Evolving the HPC Software Stack with Fresh Hardware

There is a gentle touch of hypocrisy about the supercomputing world. We proudly, and rightly, advocate that the ability of HPC to deliver results to science, engineering and business and this relies not just on hardware but also on software and people. However, many of us still easily have our attention grabbed by the hardware – future processors, new architectures, esoteric options such as quantum computing – leaving the needs of programming, user interfaces, skills development, careers and diversity hiding at the back of the room.

When planning the development or enhancement of application software to use HPC facilities, or planning for future HPC system options, one of the most important technology questions is the programming technology options.

If we cut it down to its simplest form, there are two choices to make when programming for HPC. The first is the programming language(s) to use, and the second is the choice of parallel programming model(s). There are, of course, a surplus of options for both.

Programming languages are already numerous and new ones are regularly thrown into the arena from computer science research teams. However, the choice of which language to use for HPC applications is actually fairly easy.

The two dominant languages for HPC (indeed for scientific computing in general) remain Fortran and C/C++, although there is increasing use of Python. The popularity of Python is partly because its ease of use is seen to aid programmer productivity, and partly because it makes it easy to call routines written in other languages (most performance libraries used in Python such as numpy, scipy etc. are written in C and Fortran).

These – Fortran, C/C++, or Python with Fortran/C support – are thus the default choice unless the programmer has a considered and well-articulated reason to choose an alternative.
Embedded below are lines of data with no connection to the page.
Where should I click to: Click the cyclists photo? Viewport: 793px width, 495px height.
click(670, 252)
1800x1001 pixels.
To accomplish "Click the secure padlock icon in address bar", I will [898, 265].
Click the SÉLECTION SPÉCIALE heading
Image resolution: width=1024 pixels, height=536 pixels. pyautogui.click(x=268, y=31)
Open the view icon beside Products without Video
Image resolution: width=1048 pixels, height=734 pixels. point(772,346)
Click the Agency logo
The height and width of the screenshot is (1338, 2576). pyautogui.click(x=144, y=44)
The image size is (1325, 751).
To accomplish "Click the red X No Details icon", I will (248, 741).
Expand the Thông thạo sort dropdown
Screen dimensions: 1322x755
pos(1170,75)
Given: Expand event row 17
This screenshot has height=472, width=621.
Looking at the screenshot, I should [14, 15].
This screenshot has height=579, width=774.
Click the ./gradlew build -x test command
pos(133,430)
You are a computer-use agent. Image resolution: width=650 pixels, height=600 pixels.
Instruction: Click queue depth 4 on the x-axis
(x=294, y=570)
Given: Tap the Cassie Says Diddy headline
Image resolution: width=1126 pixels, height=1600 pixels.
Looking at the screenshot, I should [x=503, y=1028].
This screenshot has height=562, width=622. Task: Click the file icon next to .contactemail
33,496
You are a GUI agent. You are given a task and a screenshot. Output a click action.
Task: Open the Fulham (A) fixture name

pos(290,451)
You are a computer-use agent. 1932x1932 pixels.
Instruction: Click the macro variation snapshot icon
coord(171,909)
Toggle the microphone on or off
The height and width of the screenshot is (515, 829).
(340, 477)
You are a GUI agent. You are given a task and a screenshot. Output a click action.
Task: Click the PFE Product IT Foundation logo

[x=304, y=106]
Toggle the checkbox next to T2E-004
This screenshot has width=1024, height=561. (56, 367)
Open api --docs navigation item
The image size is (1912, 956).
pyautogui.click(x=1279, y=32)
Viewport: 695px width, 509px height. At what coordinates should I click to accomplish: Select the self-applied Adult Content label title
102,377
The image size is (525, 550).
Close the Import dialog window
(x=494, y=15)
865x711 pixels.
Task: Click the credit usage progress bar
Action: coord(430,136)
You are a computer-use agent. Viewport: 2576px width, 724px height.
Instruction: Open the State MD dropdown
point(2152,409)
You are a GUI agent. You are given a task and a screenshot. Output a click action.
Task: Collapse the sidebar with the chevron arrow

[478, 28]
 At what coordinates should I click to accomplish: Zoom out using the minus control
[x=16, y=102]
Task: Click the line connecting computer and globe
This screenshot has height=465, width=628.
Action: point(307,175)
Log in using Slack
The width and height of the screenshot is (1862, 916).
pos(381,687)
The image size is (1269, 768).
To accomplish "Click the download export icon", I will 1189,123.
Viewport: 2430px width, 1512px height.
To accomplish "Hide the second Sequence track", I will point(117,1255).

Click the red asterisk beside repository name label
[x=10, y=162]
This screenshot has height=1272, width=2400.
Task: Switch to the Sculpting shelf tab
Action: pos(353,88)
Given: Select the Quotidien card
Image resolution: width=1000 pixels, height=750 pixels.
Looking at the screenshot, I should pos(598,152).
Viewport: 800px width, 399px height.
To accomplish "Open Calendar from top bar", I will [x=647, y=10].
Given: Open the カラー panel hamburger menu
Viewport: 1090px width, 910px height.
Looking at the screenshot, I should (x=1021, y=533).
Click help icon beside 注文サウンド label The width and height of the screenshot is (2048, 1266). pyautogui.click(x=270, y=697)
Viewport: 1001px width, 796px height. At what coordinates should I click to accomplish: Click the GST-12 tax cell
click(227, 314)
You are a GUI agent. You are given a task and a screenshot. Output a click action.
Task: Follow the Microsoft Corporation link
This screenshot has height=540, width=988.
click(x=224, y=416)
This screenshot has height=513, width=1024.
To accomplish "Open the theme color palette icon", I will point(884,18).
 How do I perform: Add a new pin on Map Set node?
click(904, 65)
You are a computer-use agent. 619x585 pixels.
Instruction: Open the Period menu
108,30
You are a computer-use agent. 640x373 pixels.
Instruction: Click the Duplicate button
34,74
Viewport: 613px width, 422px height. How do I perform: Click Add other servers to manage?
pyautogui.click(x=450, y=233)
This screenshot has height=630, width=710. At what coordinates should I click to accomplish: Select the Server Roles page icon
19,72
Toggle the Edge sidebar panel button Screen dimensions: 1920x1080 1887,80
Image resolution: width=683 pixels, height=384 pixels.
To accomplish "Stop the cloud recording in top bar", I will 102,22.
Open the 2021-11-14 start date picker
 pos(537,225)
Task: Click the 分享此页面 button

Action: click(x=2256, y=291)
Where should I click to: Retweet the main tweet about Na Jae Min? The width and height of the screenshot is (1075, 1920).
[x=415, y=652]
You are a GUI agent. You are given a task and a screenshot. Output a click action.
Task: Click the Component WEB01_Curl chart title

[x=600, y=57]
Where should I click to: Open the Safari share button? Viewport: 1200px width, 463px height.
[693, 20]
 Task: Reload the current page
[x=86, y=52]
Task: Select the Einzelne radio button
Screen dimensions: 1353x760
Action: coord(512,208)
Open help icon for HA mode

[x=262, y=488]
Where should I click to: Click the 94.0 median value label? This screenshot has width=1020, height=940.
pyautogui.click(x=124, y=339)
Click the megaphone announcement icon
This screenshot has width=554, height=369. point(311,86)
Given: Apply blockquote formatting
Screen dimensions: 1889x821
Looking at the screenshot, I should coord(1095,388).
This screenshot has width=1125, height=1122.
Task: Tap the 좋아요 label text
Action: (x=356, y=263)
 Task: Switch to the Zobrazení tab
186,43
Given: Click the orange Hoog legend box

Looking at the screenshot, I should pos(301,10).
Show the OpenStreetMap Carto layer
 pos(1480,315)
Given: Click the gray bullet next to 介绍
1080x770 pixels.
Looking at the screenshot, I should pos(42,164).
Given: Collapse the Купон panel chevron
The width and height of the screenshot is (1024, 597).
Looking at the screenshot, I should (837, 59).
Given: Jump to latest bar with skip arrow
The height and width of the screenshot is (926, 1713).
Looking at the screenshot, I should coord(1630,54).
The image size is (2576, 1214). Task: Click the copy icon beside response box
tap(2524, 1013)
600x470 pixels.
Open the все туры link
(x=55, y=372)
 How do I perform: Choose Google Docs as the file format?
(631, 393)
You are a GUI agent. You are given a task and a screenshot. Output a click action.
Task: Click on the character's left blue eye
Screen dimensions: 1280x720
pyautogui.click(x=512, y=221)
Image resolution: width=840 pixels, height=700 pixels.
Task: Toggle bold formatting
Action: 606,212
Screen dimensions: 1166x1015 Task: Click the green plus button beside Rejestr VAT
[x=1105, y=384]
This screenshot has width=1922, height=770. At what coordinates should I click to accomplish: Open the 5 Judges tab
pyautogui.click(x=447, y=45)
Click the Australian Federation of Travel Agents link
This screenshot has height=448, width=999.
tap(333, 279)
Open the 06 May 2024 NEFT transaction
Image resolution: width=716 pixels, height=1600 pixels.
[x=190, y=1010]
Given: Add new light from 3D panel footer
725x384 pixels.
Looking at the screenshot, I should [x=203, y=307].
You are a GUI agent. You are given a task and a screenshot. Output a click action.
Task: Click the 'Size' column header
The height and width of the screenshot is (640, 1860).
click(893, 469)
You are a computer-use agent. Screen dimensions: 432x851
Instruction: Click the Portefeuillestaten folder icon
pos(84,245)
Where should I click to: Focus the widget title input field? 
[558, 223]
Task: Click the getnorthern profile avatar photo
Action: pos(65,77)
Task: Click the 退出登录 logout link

That is not to diminish the value of new and clever languages. There are several of these created with HPC in mind from the start – such as Chapel (supported by Cray) and X10 (supported by IBM), both of which support abstractions designed to simplify programming at scale. However, a cynical (or visionary – it’s only a matter of perspective) observer might suggest that the best ideas of these will be (eventually) absorbed into mainstream options – either directly into the Fortran or C languages, or through community add-ons, or through the parallel programming models.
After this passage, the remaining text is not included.